Goal:
Copy the listing word for word, from its first line down to and including the line that contains "The image size is (1034, 1338).".

Dataset records:
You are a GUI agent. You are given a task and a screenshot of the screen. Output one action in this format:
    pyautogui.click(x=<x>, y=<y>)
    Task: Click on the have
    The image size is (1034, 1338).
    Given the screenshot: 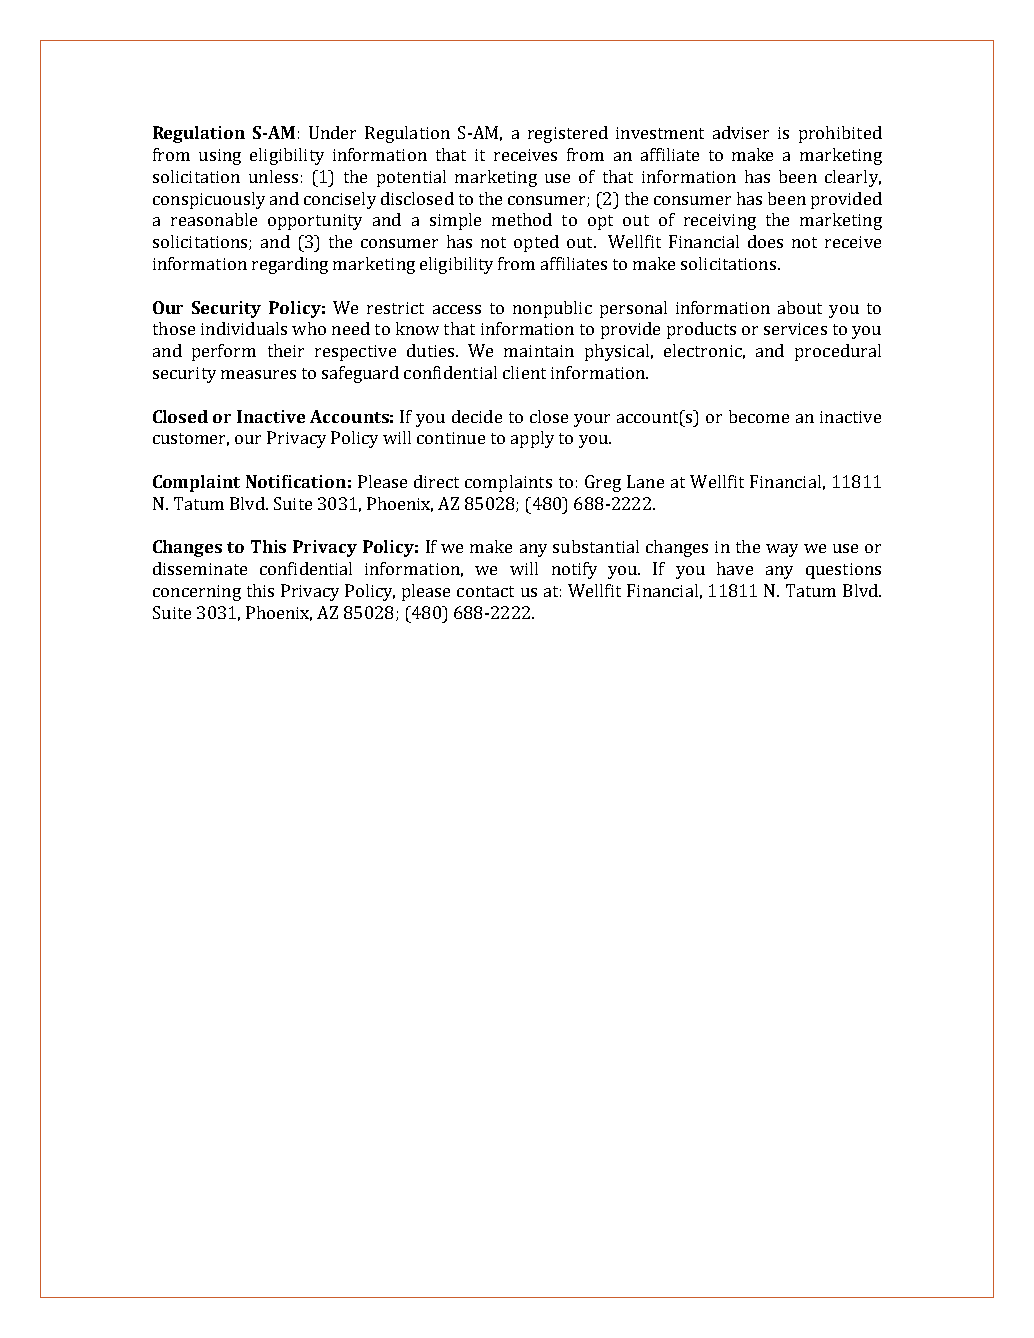 What is the action you would take?
    pyautogui.click(x=735, y=568)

Full response:
You are a GUI agent. You are given a task and a screenshot of the screen. Output one action in this format:
    pyautogui.click(x=<x>, y=<y>)
    Task: Click on the have
    The image size is (1034, 1338).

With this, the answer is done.